◆ Data for the task:
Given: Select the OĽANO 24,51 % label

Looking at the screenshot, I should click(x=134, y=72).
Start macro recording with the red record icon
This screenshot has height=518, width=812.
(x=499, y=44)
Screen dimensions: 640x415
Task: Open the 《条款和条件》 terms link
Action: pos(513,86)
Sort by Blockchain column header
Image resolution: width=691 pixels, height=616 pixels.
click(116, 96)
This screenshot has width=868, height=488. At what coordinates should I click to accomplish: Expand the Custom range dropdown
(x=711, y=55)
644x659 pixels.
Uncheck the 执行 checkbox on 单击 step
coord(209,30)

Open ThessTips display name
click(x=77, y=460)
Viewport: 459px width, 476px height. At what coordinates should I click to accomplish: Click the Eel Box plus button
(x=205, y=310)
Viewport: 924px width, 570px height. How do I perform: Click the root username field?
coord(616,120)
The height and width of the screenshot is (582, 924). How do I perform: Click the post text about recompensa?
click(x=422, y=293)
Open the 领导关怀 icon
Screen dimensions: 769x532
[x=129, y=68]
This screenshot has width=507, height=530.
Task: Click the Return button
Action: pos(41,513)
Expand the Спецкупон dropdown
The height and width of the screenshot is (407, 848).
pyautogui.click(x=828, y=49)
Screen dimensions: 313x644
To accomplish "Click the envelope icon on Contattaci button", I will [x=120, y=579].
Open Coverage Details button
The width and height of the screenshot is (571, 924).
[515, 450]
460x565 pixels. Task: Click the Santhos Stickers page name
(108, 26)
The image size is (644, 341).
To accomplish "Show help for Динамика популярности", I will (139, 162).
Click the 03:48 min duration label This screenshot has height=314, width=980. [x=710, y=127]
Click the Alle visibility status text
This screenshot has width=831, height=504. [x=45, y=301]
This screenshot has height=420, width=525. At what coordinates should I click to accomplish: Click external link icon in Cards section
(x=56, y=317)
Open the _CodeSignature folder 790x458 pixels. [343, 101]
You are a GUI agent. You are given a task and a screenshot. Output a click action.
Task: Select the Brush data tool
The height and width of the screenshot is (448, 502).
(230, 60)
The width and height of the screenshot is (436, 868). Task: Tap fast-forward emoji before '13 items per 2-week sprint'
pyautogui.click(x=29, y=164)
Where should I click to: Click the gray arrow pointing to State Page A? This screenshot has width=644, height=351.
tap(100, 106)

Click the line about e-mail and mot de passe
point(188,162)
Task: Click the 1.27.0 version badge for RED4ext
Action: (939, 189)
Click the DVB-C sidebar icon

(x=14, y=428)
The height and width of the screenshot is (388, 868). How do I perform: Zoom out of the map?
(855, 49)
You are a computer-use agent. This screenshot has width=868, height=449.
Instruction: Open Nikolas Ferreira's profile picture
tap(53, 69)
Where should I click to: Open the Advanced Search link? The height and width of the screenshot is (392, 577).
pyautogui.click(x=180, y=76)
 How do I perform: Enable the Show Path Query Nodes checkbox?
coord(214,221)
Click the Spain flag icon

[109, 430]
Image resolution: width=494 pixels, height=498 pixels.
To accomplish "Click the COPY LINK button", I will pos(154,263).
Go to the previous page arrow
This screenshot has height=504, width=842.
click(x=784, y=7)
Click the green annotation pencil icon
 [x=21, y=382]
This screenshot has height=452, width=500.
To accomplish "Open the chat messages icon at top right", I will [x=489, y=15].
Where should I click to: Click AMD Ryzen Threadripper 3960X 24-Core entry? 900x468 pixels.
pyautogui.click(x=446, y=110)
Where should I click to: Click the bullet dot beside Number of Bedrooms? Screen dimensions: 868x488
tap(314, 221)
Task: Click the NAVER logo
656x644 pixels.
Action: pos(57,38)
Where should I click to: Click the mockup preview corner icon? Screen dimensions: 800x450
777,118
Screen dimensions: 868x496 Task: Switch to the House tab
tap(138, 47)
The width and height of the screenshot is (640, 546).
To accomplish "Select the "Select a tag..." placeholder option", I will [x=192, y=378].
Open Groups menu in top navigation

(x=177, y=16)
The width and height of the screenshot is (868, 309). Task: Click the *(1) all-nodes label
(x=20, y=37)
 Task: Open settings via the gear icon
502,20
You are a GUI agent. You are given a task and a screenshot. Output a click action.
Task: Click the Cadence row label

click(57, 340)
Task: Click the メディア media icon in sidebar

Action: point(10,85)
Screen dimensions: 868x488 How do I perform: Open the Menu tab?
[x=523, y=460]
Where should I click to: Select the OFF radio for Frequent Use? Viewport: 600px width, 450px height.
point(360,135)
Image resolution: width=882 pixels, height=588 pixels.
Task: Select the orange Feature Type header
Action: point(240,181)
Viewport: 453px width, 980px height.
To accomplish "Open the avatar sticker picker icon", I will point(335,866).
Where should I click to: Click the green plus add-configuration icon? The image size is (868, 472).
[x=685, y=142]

◆ Your objective:
Give back the records above exactly, limited to the lines between the one holding "Start macro recording" and the one holding "Open the _CodeSignature", inclusive.

◆ Result of the exercise:
Start macro recording with the red record icon
This screenshot has height=518, width=812.
(x=499, y=44)
Screen dimensions: 640x415
Task: Open the 《条款和条件》 terms link
Action: pos(513,86)
Sort by Blockchain column header
Image resolution: width=691 pixels, height=616 pixels.
click(116, 96)
This screenshot has width=868, height=488. At what coordinates should I click to accomplish: Expand the Custom range dropdown
(x=711, y=55)
644x659 pixels.
Uncheck the 执行 checkbox on 单击 step
coord(209,30)

Open ThessTips display name
click(x=77, y=460)
Viewport: 459px width, 476px height. At what coordinates should I click to accomplish: Click the Eel Box plus button
(x=205, y=310)
Viewport: 924px width, 570px height. How do I perform: Click the root username field?
coord(616,120)
The height and width of the screenshot is (582, 924). How do I perform: Click the post text about recompensa?
click(x=422, y=293)
Open the 领导关怀 icon
Screen dimensions: 769x532
[x=129, y=68]
This screenshot has width=507, height=530.
Task: Click the Return button
Action: pos(41,513)
Expand the Спецкупон dropdown
The height and width of the screenshot is (407, 848).
pyautogui.click(x=828, y=49)
Screen dimensions: 313x644
To accomplish "Click the envelope icon on Contattaci button", I will [x=120, y=579].
Open Coverage Details button
The width and height of the screenshot is (571, 924).
[515, 450]
460x565 pixels. Task: Click the Santhos Stickers page name
(108, 26)
The image size is (644, 341).
To accomplish "Show help for Динамика популярности", I will (139, 162).
Click the 03:48 min duration label This screenshot has height=314, width=980. [x=710, y=127]
Click the Alle visibility status text
This screenshot has width=831, height=504. [x=45, y=301]
This screenshot has height=420, width=525. At what coordinates should I click to accomplish: Click external link icon in Cards section
(x=56, y=317)
Open the _CodeSignature folder 790x458 pixels. [343, 101]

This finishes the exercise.